Given data.

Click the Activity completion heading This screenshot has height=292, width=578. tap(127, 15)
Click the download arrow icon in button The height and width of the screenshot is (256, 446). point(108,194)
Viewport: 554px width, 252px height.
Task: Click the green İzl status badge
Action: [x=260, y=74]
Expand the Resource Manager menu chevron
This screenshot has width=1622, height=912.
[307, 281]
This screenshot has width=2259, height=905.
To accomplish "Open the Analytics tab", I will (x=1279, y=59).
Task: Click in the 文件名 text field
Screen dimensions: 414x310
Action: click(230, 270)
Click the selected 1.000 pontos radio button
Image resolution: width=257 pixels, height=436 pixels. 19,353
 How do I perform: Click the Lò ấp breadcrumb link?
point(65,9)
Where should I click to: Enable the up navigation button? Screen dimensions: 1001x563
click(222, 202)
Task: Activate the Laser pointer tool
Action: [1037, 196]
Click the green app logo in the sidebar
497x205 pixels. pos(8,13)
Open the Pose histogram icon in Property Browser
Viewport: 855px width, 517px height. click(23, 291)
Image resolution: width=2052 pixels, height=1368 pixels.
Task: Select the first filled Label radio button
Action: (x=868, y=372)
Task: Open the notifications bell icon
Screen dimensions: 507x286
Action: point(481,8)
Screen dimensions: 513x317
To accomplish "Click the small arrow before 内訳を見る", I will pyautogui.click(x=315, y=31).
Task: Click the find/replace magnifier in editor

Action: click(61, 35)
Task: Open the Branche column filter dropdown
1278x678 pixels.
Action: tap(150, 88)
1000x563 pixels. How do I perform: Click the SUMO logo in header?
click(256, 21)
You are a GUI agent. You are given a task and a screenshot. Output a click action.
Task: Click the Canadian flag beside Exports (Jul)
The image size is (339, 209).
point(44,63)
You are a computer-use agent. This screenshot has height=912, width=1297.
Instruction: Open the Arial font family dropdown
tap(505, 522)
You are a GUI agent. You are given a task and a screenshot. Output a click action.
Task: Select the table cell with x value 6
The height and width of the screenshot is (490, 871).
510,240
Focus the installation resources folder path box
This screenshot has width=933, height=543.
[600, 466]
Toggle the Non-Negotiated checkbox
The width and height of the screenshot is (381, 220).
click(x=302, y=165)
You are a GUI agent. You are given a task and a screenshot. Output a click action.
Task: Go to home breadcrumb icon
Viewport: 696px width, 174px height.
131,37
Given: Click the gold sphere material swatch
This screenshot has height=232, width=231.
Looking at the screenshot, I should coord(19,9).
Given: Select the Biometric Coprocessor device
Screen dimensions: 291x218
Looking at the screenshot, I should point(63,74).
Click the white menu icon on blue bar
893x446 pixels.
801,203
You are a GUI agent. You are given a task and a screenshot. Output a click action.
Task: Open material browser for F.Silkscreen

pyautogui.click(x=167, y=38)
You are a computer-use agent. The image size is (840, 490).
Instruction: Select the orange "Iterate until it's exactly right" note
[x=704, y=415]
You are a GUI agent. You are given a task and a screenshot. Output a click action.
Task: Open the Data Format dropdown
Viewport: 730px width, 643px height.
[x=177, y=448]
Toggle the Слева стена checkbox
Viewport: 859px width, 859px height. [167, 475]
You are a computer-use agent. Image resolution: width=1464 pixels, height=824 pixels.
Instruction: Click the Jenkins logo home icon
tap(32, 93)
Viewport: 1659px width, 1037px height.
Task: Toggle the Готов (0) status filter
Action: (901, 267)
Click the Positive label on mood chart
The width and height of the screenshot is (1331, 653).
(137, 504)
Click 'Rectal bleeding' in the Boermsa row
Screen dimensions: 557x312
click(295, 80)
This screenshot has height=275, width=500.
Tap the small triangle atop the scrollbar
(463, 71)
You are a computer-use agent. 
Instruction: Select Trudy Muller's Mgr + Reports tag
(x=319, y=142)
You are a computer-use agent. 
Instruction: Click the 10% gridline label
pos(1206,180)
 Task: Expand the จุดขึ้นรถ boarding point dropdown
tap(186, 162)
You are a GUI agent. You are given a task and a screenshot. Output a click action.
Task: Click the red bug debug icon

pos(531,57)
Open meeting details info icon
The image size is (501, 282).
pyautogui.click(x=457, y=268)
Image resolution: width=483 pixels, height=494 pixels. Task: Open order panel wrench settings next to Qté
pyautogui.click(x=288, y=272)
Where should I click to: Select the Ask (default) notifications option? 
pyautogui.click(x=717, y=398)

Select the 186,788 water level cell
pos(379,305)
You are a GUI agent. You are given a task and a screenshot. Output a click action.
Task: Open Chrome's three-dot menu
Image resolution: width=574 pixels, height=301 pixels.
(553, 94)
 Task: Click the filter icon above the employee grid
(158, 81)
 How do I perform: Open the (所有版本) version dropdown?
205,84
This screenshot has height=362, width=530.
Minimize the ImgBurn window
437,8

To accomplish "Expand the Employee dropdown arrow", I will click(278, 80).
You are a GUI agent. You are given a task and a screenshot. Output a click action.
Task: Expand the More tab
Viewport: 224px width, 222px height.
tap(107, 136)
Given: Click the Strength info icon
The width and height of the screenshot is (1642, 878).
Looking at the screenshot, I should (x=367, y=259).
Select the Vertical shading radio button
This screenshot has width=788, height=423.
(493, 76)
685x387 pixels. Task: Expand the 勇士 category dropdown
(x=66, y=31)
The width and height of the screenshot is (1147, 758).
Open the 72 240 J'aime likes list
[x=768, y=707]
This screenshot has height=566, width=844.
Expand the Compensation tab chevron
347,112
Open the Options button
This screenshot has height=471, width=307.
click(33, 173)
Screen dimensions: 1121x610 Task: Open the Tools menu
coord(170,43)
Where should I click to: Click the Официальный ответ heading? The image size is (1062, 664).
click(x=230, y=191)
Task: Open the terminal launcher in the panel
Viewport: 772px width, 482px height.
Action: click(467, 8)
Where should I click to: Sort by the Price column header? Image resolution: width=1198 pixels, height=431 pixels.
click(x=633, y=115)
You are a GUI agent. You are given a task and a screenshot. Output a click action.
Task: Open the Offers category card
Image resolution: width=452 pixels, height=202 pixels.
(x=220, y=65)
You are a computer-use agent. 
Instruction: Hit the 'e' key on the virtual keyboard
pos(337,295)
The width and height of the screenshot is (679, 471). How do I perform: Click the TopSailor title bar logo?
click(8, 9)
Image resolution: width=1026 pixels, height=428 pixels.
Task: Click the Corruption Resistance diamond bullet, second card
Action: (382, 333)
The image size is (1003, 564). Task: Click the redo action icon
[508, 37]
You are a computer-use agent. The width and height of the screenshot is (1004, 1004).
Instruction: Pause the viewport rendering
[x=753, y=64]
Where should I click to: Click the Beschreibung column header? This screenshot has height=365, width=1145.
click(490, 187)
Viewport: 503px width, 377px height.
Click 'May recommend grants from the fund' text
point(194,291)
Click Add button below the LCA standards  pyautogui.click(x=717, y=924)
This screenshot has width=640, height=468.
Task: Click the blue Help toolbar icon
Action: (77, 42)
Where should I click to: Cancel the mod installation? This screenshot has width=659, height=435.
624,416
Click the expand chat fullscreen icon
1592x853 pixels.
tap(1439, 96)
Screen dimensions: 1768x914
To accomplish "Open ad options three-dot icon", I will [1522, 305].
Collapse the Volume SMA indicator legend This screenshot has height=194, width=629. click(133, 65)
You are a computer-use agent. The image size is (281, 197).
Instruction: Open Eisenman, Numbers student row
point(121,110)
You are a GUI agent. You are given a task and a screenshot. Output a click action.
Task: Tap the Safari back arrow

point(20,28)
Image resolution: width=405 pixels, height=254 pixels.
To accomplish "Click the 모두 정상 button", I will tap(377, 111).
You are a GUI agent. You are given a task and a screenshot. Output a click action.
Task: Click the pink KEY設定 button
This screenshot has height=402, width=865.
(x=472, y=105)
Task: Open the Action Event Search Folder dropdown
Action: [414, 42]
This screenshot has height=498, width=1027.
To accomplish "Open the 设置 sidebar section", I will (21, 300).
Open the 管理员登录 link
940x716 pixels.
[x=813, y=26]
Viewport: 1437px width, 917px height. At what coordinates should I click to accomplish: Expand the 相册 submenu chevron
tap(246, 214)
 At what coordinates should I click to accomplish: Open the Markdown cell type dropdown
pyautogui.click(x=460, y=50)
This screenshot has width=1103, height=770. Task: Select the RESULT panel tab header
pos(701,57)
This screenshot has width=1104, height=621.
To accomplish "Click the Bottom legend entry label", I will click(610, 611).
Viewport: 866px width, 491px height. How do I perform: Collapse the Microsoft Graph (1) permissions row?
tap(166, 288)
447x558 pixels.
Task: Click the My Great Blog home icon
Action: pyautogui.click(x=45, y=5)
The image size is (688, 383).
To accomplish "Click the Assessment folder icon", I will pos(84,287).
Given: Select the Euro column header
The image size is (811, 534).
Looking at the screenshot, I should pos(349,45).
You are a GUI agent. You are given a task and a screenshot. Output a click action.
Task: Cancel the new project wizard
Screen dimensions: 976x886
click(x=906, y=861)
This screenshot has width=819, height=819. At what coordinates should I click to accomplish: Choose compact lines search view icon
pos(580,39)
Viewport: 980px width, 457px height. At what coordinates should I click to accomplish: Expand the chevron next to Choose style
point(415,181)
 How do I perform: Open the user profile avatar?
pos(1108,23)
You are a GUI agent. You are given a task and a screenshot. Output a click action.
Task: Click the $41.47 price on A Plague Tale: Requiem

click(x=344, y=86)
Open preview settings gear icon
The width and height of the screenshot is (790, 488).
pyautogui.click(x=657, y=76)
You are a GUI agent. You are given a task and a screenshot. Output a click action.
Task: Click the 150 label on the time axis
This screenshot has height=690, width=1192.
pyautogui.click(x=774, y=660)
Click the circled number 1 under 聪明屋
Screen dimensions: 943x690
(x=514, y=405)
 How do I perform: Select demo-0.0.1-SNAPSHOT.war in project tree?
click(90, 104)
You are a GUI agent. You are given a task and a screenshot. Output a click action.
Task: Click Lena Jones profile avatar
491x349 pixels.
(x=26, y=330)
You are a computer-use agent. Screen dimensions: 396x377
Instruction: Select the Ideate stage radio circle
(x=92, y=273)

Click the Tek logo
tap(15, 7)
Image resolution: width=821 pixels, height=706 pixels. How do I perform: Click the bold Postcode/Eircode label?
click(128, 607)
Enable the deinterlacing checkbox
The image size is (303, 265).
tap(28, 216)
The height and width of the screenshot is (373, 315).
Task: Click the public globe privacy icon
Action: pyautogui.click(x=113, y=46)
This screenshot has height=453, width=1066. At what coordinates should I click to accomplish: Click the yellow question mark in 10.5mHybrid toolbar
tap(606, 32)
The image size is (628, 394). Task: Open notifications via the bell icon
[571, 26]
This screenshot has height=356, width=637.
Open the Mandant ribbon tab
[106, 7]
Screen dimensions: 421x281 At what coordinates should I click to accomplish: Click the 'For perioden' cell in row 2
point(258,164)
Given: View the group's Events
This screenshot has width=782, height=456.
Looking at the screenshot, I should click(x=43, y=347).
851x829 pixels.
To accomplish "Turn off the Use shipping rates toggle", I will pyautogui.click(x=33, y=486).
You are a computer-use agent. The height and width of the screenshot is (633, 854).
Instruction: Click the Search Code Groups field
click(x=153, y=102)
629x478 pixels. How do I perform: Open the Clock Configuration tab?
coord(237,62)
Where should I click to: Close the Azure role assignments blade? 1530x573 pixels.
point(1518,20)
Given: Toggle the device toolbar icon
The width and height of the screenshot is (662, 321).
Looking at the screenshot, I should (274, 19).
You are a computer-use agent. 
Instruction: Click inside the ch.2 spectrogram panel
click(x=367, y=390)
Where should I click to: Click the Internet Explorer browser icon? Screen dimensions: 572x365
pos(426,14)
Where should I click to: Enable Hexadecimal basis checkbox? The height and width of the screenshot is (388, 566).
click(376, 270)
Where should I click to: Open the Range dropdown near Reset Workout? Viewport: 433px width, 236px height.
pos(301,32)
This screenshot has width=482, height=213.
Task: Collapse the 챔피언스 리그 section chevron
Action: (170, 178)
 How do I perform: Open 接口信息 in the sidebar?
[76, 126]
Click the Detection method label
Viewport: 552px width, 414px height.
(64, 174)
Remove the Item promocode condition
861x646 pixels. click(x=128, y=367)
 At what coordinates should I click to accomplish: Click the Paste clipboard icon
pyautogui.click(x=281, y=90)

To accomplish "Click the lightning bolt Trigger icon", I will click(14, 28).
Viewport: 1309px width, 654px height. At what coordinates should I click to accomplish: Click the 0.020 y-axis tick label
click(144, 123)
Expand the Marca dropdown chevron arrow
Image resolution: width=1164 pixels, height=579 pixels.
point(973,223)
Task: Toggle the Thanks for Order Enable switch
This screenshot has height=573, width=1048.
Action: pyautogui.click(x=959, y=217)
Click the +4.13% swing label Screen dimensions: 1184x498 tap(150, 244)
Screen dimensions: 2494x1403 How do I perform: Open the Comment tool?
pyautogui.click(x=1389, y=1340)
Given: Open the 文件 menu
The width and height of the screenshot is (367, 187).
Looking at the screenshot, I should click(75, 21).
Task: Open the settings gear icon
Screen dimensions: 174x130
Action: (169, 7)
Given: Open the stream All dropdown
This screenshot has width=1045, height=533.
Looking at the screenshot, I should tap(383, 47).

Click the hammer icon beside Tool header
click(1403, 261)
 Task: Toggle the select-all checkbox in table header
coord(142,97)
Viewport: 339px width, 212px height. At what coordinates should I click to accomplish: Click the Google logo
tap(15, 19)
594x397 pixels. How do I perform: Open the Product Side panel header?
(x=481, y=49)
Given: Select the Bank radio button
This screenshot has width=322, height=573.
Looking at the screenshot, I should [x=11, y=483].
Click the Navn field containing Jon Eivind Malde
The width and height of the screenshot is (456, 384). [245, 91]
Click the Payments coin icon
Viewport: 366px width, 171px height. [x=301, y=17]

What to produce. Quote the lines verbatim, beginning at the line that contains "How do I perform: Open 接口信息 in the sidebar?" and stopping after the line that contains "Click the +4.13%".

Answer to the exercise.
 How do I perform: Open 接口信息 in the sidebar?
[76, 126]
Click the Detection method label
Viewport: 552px width, 414px height.
(64, 174)
Remove the Item promocode condition
861x646 pixels. click(x=128, y=367)
 At what coordinates should I click to accomplish: Click the Paste clipboard icon
pyautogui.click(x=281, y=90)

To accomplish "Click the lightning bolt Trigger icon", I will click(14, 28).
Viewport: 1309px width, 654px height. At what coordinates should I click to accomplish: Click the 0.020 y-axis tick label
click(144, 123)
Expand the Marca dropdown chevron arrow
Image resolution: width=1164 pixels, height=579 pixels.
point(973,223)
Task: Toggle the Thanks for Order Enable switch
This screenshot has height=573, width=1048.
Action: pyautogui.click(x=959, y=217)
Click the +4.13% swing label Screen dimensions: 1184x498 tap(150, 244)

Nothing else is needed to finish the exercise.